Every record shown below is to be output exactly.

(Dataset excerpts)

=== Section Start ===

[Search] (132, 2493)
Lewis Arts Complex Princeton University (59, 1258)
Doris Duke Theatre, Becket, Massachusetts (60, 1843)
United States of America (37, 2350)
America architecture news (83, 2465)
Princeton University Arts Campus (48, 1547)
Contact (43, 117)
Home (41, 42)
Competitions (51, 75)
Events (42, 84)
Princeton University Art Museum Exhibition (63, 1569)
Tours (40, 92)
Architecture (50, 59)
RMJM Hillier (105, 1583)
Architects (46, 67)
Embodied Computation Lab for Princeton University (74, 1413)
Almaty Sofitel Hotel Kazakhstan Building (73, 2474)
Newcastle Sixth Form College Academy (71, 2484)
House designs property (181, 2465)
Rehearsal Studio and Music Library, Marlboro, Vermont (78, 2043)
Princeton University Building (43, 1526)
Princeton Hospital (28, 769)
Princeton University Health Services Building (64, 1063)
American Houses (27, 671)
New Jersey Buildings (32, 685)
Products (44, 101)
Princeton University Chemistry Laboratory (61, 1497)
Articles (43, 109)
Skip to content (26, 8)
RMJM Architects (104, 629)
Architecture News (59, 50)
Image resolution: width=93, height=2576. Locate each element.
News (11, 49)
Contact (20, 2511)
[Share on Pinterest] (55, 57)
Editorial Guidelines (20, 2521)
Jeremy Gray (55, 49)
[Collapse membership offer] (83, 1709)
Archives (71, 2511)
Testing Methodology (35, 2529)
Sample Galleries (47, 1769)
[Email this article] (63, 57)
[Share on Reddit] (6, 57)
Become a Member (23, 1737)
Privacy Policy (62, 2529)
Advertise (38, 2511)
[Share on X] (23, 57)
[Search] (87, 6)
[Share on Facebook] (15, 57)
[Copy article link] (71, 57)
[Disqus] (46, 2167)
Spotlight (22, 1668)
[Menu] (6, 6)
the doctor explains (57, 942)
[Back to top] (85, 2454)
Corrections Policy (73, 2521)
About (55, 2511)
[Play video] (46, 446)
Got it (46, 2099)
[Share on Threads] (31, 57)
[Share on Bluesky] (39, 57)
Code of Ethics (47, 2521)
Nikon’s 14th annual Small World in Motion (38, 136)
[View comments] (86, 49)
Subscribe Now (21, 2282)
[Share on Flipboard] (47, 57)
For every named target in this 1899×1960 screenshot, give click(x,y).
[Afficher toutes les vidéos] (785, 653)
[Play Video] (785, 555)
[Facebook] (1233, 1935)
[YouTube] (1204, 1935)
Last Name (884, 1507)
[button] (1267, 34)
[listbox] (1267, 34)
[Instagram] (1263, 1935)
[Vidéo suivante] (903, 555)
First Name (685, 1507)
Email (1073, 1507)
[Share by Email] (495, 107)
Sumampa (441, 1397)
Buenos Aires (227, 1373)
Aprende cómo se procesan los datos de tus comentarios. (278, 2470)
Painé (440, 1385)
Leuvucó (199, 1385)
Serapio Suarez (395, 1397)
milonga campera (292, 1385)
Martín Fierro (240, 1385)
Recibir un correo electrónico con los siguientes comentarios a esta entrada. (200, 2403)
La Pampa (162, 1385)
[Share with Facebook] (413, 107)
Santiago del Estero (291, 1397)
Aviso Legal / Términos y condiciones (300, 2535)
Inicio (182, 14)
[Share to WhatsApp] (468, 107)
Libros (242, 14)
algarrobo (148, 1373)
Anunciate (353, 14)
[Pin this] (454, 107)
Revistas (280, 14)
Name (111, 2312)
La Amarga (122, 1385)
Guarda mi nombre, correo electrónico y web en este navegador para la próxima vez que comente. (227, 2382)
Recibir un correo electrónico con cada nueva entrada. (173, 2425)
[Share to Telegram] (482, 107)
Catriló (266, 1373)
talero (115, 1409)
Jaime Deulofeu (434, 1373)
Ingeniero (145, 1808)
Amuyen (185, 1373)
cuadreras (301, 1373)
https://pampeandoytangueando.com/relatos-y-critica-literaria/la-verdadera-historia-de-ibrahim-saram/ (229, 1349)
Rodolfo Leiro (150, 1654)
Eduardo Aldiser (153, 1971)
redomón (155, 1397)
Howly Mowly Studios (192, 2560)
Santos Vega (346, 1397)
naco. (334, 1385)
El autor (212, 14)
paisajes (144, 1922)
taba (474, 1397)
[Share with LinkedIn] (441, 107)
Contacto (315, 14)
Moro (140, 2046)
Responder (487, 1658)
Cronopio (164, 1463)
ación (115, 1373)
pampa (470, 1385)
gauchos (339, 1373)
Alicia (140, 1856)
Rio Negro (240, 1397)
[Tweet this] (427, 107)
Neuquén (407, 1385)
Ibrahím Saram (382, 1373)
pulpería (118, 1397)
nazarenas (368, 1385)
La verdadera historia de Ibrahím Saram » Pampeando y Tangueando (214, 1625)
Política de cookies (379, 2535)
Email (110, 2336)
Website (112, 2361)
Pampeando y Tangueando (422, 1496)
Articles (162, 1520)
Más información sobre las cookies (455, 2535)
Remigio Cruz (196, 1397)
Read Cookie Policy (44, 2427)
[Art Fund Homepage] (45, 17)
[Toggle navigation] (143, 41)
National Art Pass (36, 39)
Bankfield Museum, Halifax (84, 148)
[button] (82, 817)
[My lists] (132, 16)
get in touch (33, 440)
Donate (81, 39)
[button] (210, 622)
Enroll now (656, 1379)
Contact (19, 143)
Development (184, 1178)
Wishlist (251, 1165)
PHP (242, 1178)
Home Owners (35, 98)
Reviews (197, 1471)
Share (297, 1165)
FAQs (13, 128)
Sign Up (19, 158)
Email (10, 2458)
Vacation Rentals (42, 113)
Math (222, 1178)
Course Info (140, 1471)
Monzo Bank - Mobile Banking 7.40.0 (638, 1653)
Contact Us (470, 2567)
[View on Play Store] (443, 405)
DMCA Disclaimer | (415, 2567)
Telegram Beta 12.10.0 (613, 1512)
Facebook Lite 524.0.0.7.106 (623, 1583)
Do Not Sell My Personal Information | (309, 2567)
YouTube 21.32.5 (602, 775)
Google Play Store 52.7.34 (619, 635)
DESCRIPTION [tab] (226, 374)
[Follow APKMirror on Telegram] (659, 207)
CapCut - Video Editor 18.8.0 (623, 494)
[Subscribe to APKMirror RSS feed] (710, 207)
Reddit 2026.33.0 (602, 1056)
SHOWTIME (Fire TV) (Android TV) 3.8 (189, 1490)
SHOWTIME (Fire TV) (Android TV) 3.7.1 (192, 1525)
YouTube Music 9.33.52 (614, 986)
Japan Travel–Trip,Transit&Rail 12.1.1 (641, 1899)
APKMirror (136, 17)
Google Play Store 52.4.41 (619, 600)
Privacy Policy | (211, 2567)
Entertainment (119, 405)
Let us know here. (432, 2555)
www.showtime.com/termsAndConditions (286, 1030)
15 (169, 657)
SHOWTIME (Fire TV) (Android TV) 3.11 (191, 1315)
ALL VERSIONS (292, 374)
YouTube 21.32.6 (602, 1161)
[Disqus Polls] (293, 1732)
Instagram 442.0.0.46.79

=== Section End ===

• **PROBLEM SOLUTION**:
[Search] (132, 2493)
Lewis Arts Complex Princeton University (59, 1258)
Doris Duke Theatre, Becket, Massachusetts (60, 1843)
United States of America (37, 2350)
America architecture news (83, 2465)
Princeton University Arts Campus (48, 1547)
Contact (43, 117)
Home (41, 42)
Competitions (51, 75)
Events (42, 84)
Princeton University Art Museum Exhibition (63, 1569)
Tours (40, 92)
Architecture (50, 59)
RMJM Hillier (105, 1583)
Architects (46, 67)
Embodied Computation Lab for Princeton University (74, 1413)
Almaty Sofitel Hotel Kazakhstan Building (73, 2474)
Newcastle Sixth Form College Academy (71, 2484)
House designs property (181, 2465)
Rehearsal Studio and Music Library, Marlboro, Vermont (78, 2043)
Princeton University Building (43, 1526)
Princeton Hospital (28, 769)
Princeton University Health Services Building (64, 1063)
American Houses (27, 671)
New Jersey Buildings (32, 685)
Products (44, 101)
Princeton University Chemistry Laboratory (61, 1497)
Articles (43, 109)
Skip to content (26, 8)
RMJM Architects (104, 629)
Architecture News (59, 50)
Image resolution: width=93, height=2576. Locate each element.
News (11, 49)
Contact (20, 2511)
[Share on Pinterest] (55, 57)
Editorial Guidelines (20, 2521)
Jeremy Gray (55, 49)
[Collapse membership offer] (83, 1709)
Archives (71, 2511)
Testing Methodology (35, 2529)
Sample Galleries (47, 1769)
[Email this article] (63, 57)
[Share on Reddit] (6, 57)
Become a Member (23, 1737)
Privacy Policy (62, 2529)
Advertise (38, 2511)
[Share on X] (23, 57)
[Search] (87, 6)
[Share on Facebook] (15, 57)
[Copy article link] (71, 57)
[Disqus] (46, 2167)
Spotlight (22, 1668)
[Menu] (6, 6)
the doctor explains (57, 942)
[Back to top] (85, 2454)
Corrections Policy (73, 2521)
About (55, 2511)
[Play video] (46, 446)
Got it (46, 2099)
[Share on Threads] (31, 57)
[Share on Bluesky] (39, 57)
Code of Ethics (47, 2521)
Nikon’s 14th annual Small World in Motion (38, 136)
[View comments] (86, 49)
Subscribe Now (21, 2282)
[Share on Flipboard] (47, 57)
For every named target in this 1899×1960 screenshot, give click(x,y).
[Afficher toutes les vidéos] (785, 653)
[Play Video] (785, 555)
[Facebook] (1233, 1935)
[YouTube] (1204, 1935)
Last Name (884, 1507)
[button] (1267, 34)
[listbox] (1267, 34)
[Instagram] (1263, 1935)
[Vidéo suivante] (903, 555)
First Name (685, 1507)
Email (1073, 1507)
[Share by Email] (495, 107)
Sumampa (441, 1397)
Buenos Aires (227, 1373)
Aprende cómo se procesan los datos de tus comentarios. (278, 2470)
Painé (440, 1385)
Leuvucó (199, 1385)
Serapio Suarez (395, 1397)
milonga campera (292, 1385)
Martín Fierro (240, 1385)
Recibir un correo electrónico con los siguientes comentarios a esta entrada. (200, 2403)
La Pampa (162, 1385)
[Share with Facebook] (413, 107)
Santiago del Estero (291, 1397)
Aviso Legal / Términos y condiciones (300, 2535)
Inicio (182, 14)
[Share to WhatsApp] (468, 107)
Libros (242, 14)
algarrobo (148, 1373)
Anunciate (353, 14)
[Pin this] (454, 107)
Revistas (280, 14)
Name (111, 2312)
La Amarga (122, 1385)
Guarda mi nombre, correo electrónico y web en este navegador para la próxima vez que comente. (227, 2382)
Recibir un correo electrónico con cada nueva entrada. (173, 2425)
[Share to Telegram] (482, 107)
Catriló (266, 1373)
talero (115, 1409)
Jaime Deulofeu (434, 1373)
Ingeniero (145, 1808)
Amuyen (185, 1373)
cuadreras (301, 1373)
https://pampeandoytangueando.com/relatos-y-critica-literaria/la-verdadera-historia-de-ibrahim-saram/ (229, 1349)
Rodolfo Leiro (150, 1654)
Eduardo Aldiser (153, 1971)
redomón (155, 1397)
Howly Mowly Studios (192, 2560)
Santos Vega (346, 1397)
naco. (334, 1385)
El autor (212, 14)
paisajes (144, 1922)
taba (474, 1397)
[Share with LinkedIn] (441, 107)
Contacto (315, 14)
Moro (140, 2046)
Responder (487, 1658)
Cronopio (164, 1463)
ación (115, 1373)
pampa (470, 1385)
gauchos (339, 1373)
Alicia (140, 1856)
Rio Negro (240, 1397)
[Tweet this] (427, 107)
Neuquén (407, 1385)
Ibrahím Saram (382, 1373)
pulpería (118, 1397)
nazarenas (368, 1385)
La verdadera historia de Ibrahím Saram » Pampeando y Tangueando (214, 1625)
Política de cookies (379, 2535)
Email (110, 2336)
Website (112, 2361)
Pampeando y Tangueando (422, 1496)
Articles (162, 1520)
Más información sobre las cookies (455, 2535)
Remigio Cruz (196, 1397)
Read Cookie Policy (44, 2427)
[Art Fund Homepage] (45, 17)
[Toggle navigation] (143, 41)
National Art Pass (36, 39)
Bankfield Museum, Halifax (84, 148)
[button] (82, 817)
[My lists] (132, 16)
get in touch (33, 440)
Donate (81, 39)
[button] (210, 622)
Enroll now (656, 1379)
Contact (19, 143)
Development (184, 1178)
Wishlist (251, 1165)
PHP (242, 1178)
Home Owners (35, 98)
Reviews (197, 1471)
Share (297, 1165)
FAQs (13, 128)
Sign Up (19, 158)
Email (10, 2458)
Vacation Rentals (42, 113)
Math (222, 1178)
Course Info (140, 1471)
Monzo Bank - Mobile Banking 7.40.0 (638, 1653)
Contact Us (470, 2567)
[View on Play Store] (443, 405)
DMCA Disclaimer | (415, 2567)
Telegram Beta 12.10.0 (613, 1512)
Facebook Lite 524.0.0.7.106 (623, 1583)
Do Not Sell My Personal Information | (309, 2567)
YouTube 21.32.5 (602, 775)
Google Play Store 52.7.34 (619, 635)
DESCRIPTION [tab] (226, 374)
[Follow APKMirror on Telegram] (659, 207)
CapCut - Video Editor 18.8.0 (623, 494)
[Subscribe to APKMirror RSS feed] (710, 207)
Reddit 2026.33.0 (602, 1056)
SHOWTIME (Fire TV) (Android TV) 3.8 (189, 1490)
SHOWTIME (Fire TV) (Android TV) 3.7.1 (192, 1525)
YouTube Music 9.33.52 (614, 986)
Japan Travel–Trip,Transit&Rail 12.1.1 (641, 1899)
APKMirror (136, 17)
Google Play Store 52.4.41 (619, 600)
Privacy Policy | (211, 2567)
Entertainment (119, 405)
Let us know here. (432, 2555)
www.showtime.com/termsAndConditions (286, 1030)
15 (169, 657)
SHOWTIME (Fire TV) (Android TV) 3.11 (191, 1315)
ALL VERSIONS (292, 374)
YouTube 21.32.6 (602, 1161)
[Disqus Polls] (293, 1732)
Instagram 442.0.0.46.79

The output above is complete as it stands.